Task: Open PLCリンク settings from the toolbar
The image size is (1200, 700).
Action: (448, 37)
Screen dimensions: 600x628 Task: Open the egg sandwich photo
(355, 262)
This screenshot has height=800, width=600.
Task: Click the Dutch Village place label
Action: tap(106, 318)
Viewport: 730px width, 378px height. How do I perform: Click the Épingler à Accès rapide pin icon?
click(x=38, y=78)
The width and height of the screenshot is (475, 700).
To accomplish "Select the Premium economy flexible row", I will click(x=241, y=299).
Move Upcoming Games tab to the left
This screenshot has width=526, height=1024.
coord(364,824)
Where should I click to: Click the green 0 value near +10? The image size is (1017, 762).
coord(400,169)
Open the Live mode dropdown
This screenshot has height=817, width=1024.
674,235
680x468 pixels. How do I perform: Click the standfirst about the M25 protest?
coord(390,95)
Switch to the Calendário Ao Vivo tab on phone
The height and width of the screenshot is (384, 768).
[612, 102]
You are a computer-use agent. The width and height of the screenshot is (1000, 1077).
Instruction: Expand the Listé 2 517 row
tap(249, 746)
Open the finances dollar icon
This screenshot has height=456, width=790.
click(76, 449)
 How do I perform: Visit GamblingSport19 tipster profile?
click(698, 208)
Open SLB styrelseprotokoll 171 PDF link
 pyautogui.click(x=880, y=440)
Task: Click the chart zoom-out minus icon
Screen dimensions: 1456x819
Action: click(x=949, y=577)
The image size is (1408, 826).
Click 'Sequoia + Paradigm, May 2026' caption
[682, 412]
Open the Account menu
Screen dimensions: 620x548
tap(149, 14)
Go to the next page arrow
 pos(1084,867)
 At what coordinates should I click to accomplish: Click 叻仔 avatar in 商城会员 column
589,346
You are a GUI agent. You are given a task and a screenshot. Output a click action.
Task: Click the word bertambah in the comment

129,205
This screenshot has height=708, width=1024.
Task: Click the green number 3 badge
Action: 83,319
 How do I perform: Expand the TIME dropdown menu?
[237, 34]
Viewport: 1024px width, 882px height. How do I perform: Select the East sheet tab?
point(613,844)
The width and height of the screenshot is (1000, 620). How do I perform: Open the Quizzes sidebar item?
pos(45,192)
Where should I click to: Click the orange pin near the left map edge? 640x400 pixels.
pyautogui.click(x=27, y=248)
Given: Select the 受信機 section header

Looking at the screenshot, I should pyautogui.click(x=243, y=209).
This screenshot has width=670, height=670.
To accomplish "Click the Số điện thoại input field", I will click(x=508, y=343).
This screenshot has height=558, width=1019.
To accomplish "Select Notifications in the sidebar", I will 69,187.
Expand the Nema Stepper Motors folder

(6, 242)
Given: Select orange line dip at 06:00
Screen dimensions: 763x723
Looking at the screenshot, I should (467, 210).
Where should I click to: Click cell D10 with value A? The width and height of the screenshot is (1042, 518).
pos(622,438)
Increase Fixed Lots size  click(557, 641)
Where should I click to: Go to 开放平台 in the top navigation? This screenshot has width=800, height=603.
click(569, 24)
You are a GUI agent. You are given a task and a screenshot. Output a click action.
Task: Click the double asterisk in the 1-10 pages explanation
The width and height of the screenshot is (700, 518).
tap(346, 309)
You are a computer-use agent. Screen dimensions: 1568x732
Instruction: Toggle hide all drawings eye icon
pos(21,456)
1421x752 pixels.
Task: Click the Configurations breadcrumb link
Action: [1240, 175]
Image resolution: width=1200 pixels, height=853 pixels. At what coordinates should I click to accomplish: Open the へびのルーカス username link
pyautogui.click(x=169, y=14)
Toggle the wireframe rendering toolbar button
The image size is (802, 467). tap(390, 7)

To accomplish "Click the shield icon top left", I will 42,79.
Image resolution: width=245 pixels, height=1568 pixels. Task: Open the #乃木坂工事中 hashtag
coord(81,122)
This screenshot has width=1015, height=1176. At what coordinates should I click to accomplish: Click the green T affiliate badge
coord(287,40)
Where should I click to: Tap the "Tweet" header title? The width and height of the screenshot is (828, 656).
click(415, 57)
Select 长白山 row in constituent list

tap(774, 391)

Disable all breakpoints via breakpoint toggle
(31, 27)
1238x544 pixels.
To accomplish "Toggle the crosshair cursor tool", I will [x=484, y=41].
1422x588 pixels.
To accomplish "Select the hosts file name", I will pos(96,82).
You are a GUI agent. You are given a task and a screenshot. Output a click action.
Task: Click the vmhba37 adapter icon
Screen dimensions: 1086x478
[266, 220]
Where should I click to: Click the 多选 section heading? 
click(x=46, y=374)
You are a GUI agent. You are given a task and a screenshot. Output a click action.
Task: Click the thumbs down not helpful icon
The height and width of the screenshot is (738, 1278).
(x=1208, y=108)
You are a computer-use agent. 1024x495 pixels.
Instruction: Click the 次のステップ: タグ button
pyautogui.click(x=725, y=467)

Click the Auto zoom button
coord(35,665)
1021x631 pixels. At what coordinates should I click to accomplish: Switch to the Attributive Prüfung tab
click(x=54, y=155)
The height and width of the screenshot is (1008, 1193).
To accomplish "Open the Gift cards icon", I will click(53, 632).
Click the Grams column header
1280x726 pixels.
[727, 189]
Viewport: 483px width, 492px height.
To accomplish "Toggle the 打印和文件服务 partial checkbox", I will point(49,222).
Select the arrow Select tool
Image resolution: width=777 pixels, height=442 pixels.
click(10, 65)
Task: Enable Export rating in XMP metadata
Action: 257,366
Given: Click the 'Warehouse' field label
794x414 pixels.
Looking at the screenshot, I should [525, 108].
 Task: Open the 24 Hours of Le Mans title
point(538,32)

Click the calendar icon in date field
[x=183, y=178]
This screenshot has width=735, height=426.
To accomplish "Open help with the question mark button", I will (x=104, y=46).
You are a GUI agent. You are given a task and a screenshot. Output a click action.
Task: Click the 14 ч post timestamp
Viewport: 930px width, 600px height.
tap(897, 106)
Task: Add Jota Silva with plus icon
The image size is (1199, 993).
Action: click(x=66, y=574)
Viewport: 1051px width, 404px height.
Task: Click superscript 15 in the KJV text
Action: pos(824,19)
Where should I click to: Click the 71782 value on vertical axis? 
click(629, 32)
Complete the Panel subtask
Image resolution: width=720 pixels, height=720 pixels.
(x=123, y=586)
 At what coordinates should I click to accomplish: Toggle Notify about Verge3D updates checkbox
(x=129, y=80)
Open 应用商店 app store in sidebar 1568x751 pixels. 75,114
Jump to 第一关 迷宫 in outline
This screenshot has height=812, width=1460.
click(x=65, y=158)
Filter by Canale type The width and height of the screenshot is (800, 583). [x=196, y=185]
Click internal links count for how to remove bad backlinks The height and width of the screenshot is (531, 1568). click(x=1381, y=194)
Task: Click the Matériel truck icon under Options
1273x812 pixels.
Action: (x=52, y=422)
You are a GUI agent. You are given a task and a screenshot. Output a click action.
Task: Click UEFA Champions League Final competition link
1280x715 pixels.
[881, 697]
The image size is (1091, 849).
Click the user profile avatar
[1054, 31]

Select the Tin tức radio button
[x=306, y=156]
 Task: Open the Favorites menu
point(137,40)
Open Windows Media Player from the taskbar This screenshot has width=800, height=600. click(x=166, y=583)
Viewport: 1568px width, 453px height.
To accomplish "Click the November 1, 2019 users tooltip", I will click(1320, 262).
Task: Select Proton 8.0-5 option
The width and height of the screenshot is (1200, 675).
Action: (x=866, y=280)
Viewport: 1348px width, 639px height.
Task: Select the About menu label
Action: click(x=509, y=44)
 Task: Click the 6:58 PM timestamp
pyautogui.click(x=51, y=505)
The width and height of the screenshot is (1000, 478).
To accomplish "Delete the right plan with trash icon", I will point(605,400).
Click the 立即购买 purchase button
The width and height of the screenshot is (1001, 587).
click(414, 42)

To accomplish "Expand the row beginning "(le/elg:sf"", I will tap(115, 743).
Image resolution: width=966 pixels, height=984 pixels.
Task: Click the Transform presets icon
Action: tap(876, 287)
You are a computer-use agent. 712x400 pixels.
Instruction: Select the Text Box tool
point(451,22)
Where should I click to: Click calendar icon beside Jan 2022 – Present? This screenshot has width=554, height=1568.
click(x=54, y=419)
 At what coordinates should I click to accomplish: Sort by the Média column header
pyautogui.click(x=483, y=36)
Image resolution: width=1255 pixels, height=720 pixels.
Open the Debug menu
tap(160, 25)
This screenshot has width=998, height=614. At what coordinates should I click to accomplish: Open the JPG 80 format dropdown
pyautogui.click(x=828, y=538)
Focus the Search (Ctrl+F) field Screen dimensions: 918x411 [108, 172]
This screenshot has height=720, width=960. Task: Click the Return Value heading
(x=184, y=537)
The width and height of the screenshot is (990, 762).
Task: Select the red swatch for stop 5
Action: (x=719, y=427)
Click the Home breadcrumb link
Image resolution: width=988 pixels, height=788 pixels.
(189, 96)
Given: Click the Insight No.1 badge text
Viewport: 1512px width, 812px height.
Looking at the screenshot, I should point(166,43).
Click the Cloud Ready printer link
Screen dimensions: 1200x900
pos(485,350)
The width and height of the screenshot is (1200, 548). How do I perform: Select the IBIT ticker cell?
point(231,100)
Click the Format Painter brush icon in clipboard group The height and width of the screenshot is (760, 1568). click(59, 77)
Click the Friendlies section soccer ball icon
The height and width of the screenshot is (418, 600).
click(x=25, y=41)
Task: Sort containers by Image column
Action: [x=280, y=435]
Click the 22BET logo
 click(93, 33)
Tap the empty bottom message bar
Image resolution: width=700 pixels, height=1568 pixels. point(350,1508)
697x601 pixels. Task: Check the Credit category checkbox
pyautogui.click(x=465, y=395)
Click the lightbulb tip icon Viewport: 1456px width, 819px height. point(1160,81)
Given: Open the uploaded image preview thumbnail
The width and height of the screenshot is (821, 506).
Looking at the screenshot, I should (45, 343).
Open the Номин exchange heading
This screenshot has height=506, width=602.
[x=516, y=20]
============================================================
TASK PROMPT: Please return a copy of each line in the entries that has the string "computer".

SOLUTION TO THE PROBLEM:
You are a computer-use agent. The width and height of the screenshot is (1000, 1077).
You are a computer-use agent. Screen dimensions: 1568x732
You are a computer-use agent. 1024x495 pixels.
You are a computer-use agent. 712x400 pixels.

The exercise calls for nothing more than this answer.